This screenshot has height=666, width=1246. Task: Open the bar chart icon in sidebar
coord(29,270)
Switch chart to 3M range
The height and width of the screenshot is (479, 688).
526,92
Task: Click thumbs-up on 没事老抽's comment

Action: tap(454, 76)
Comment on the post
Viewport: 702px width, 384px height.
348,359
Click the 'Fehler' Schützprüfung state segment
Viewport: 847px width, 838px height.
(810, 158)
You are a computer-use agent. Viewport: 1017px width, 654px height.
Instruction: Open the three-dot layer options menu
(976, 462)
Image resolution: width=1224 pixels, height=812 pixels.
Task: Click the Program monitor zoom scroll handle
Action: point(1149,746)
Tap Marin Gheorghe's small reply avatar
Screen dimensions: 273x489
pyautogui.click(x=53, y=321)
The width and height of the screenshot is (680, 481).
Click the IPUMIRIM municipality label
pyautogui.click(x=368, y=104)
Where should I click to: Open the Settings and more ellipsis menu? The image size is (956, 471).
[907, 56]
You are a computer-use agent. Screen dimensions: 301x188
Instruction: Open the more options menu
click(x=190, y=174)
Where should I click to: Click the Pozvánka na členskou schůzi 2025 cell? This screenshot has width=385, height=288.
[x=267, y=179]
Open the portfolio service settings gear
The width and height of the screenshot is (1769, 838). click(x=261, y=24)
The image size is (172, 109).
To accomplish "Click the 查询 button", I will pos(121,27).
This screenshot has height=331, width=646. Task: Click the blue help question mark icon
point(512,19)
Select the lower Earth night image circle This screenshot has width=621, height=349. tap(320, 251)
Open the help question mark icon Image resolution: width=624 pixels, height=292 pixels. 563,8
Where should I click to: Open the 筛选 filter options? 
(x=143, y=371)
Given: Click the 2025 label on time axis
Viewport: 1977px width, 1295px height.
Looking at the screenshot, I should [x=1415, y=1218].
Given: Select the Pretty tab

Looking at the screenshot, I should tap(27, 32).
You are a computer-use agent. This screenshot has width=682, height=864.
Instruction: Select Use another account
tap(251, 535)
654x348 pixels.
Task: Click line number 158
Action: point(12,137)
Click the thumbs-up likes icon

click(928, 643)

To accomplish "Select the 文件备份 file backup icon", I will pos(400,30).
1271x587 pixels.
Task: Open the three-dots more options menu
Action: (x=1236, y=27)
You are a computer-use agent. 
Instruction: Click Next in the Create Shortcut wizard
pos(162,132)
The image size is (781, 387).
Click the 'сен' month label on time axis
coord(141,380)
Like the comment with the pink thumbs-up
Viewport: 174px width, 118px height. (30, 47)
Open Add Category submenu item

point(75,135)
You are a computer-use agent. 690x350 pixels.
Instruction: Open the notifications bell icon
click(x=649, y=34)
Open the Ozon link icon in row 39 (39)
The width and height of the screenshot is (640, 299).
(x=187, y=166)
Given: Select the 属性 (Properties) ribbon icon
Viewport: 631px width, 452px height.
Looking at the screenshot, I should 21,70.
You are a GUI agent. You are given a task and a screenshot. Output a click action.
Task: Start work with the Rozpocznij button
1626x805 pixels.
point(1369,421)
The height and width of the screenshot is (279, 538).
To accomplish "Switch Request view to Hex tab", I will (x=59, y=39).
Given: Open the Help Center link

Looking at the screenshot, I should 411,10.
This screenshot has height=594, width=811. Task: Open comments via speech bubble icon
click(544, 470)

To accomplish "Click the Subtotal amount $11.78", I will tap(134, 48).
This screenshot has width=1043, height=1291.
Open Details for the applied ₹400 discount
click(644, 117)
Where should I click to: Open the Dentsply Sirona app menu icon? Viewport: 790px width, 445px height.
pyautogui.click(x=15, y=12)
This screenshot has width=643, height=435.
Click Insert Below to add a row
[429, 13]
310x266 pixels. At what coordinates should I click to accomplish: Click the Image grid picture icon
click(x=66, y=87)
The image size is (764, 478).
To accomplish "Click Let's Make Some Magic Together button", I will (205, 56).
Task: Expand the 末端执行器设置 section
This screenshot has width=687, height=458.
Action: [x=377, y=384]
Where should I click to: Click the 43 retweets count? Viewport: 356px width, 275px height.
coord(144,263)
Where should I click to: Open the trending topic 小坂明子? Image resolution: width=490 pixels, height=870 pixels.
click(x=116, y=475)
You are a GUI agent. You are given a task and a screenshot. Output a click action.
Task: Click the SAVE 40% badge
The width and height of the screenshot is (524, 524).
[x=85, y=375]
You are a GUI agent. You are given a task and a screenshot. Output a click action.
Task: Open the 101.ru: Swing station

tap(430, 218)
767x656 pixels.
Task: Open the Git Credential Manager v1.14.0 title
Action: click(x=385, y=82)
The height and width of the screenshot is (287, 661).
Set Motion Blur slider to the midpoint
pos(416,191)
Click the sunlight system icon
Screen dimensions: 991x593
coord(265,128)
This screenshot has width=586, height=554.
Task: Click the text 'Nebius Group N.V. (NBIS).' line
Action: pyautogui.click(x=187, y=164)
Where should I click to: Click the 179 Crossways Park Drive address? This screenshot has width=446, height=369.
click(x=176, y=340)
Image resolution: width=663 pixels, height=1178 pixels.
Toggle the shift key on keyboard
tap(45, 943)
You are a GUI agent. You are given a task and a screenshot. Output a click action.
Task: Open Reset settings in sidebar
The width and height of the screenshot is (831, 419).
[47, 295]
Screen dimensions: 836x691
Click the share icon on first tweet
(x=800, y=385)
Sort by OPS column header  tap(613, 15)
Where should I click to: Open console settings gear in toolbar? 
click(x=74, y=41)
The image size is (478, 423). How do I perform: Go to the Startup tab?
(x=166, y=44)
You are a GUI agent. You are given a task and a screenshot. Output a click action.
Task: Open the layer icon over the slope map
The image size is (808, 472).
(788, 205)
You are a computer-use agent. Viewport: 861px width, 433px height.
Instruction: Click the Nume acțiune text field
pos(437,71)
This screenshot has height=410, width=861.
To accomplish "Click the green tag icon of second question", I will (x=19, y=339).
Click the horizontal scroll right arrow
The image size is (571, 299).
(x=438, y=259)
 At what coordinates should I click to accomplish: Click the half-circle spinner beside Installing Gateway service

■ **TASK INSTRUCTIONS**:
Rewrite the records above with "computer-use agent" changed to "screen assistant" wherever it appears, and leave everything else unchanged.

■ **RESPONSE TO THE EXERCISE**:
This screenshot has height=666, width=1246. Task: Open the bar chart icon in sidebar
coord(29,270)
Switch chart to 3M range
The height and width of the screenshot is (479, 688).
526,92
Task: Click thumbs-up on 没事老抽's comment

Action: tap(454, 76)
Comment on the post
Viewport: 702px width, 384px height.
348,359
Click the 'Fehler' Schützprüfung state segment
Viewport: 847px width, 838px height.
(810, 158)
You are a screen assistant. Viewport: 1017px width, 654px height.
Instruction: Open the three-dot layer options menu
(976, 462)
Image resolution: width=1224 pixels, height=812 pixels.
Task: Click the Program monitor zoom scroll handle
Action: point(1149,746)
Tap Marin Gheorghe's small reply avatar
Screen dimensions: 273x489
pyautogui.click(x=53, y=321)
The width and height of the screenshot is (680, 481).
Click the IPUMIRIM municipality label
pyautogui.click(x=368, y=104)
Where should I click to: Open the Settings and more ellipsis menu? The image size is (956, 471).
[907, 56]
You are a screen assistant. Screen dimensions: 301x188
Instruction: Open the more options menu
click(x=190, y=174)
Where should I click to: Click the Pozvánka na členskou schůzi 2025 cell? This screenshot has width=385, height=288.
[x=267, y=179]
Open the portfolio service settings gear
The width and height of the screenshot is (1769, 838). click(x=261, y=24)
The image size is (172, 109).
To accomplish "Click the 查询 button", I will pos(121,27).
This screenshot has height=331, width=646. Task: Click the blue help question mark icon
point(512,19)
Select the lower Earth night image circle This screenshot has width=621, height=349. tap(320, 251)
Open the help question mark icon Image resolution: width=624 pixels, height=292 pixels. 563,8
Where should I click to: Open the 筛选 filter options? 
(x=143, y=371)
Given: Click the 2025 label on time axis
Viewport: 1977px width, 1295px height.
Looking at the screenshot, I should [x=1415, y=1218].
Given: Select the Pretty tab

Looking at the screenshot, I should tap(27, 32).
You are a screen assistant. This screenshot has width=682, height=864.
Instruction: Select Use another account
tap(251, 535)
654x348 pixels.
Task: Click line number 158
Action: point(12,137)
Click the thumbs-up likes icon

click(928, 643)

To accomplish "Select the 文件备份 file backup icon", I will pos(400,30).
1271x587 pixels.
Task: Open the three-dots more options menu
Action: (x=1236, y=27)
You are a screen assistant. 
Instruction: Click Next in the Create Shortcut wizard
pos(162,132)
The image size is (781, 387).
Click the 'сен' month label on time axis
coord(141,380)
Like the comment with the pink thumbs-up
Viewport: 174px width, 118px height. (30, 47)
Open Add Category submenu item

point(75,135)
You are a screen assistant. 690x350 pixels.
Instruction: Open the notifications bell icon
click(x=649, y=34)
Open the Ozon link icon in row 39 (39)
The width and height of the screenshot is (640, 299).
(x=187, y=166)
Given: Select the 属性 (Properties) ribbon icon
Viewport: 631px width, 452px height.
Looking at the screenshot, I should 21,70.
You are a GUI agent. You are given a task and a screenshot. Output a click action.
Task: Start work with the Rozpocznij button
1626x805 pixels.
point(1369,421)
The height and width of the screenshot is (279, 538).
To accomplish "Switch Request view to Hex tab", I will (x=59, y=39).
Given: Open the Help Center link

Looking at the screenshot, I should 411,10.
This screenshot has height=594, width=811. Task: Open comments via speech bubble icon
click(544, 470)

To accomplish "Click the Subtotal amount $11.78", I will tap(134, 48).
This screenshot has width=1043, height=1291.
Open Details for the applied ₹400 discount
click(644, 117)
Where should I click to: Open the Dentsply Sirona app menu icon? Viewport: 790px width, 445px height.
pyautogui.click(x=15, y=12)
This screenshot has width=643, height=435.
Click Insert Below to add a row
[429, 13]
310x266 pixels. At what coordinates should I click to accomplish: Click the Image grid picture icon
click(x=66, y=87)
The image size is (764, 478).
To accomplish "Click Let's Make Some Magic Together button", I will (205, 56).
Task: Expand the 末端执行器设置 section
This screenshot has width=687, height=458.
Action: [x=377, y=384]
Where should I click to: Click the 43 retweets count? Viewport: 356px width, 275px height.
coord(144,263)
Where should I click to: Open the trending topic 小坂明子? Image resolution: width=490 pixels, height=870 pixels.
click(x=116, y=475)
You are a GUI agent. You are given a task and a screenshot. Output a click action.
Task: Click the SAVE 40% badge
The width and height of the screenshot is (524, 524).
[x=85, y=375]
You are a GUI agent. You are given a task and a screenshot. Output a click action.
Task: Open the 101.ru: Swing station

tap(430, 218)
767x656 pixels.
Task: Open the Git Credential Manager v1.14.0 title
Action: click(x=385, y=82)
The height and width of the screenshot is (287, 661).
Set Motion Blur slider to the midpoint
pos(416,191)
Click the sunlight system icon
Screen dimensions: 991x593
coord(265,128)
This screenshot has width=586, height=554.
Task: Click the text 'Nebius Group N.V. (NBIS).' line
Action: pyautogui.click(x=187, y=164)
Where should I click to: Click the 179 Crossways Park Drive address? This screenshot has width=446, height=369.
click(x=176, y=340)
Image resolution: width=663 pixels, height=1178 pixels.
Toggle the shift key on keyboard
tap(45, 943)
You are a GUI agent. You are given a task and a screenshot. Output a click action.
Task: Open Reset settings in sidebar
The width and height of the screenshot is (831, 419).
[47, 295]
Screen dimensions: 836x691
Click the share icon on first tweet
(x=800, y=385)
Sort by OPS column header  tap(613, 15)
Where should I click to: Open console settings gear in toolbar? 
click(x=74, y=41)
The image size is (478, 423). How do I perform: Go to the Startup tab?
(x=166, y=44)
You are a GUI agent. You are given a task and a screenshot. Output a click action.
Task: Open the layer icon over the slope map
The image size is (808, 472).
(788, 205)
You are a screen assistant. Viewport: 861px width, 433px height.
Instruction: Click the Nume acțiune text field
pos(437,71)
This screenshot has height=410, width=861.
To accomplish "Click the green tag icon of second question", I will (x=19, y=339).
Click the horizontal scroll right arrow
The image size is (571, 299).
(x=438, y=259)
 At what coordinates should I click to accomplish: Click the half-circle spinner beside Installing Gateway service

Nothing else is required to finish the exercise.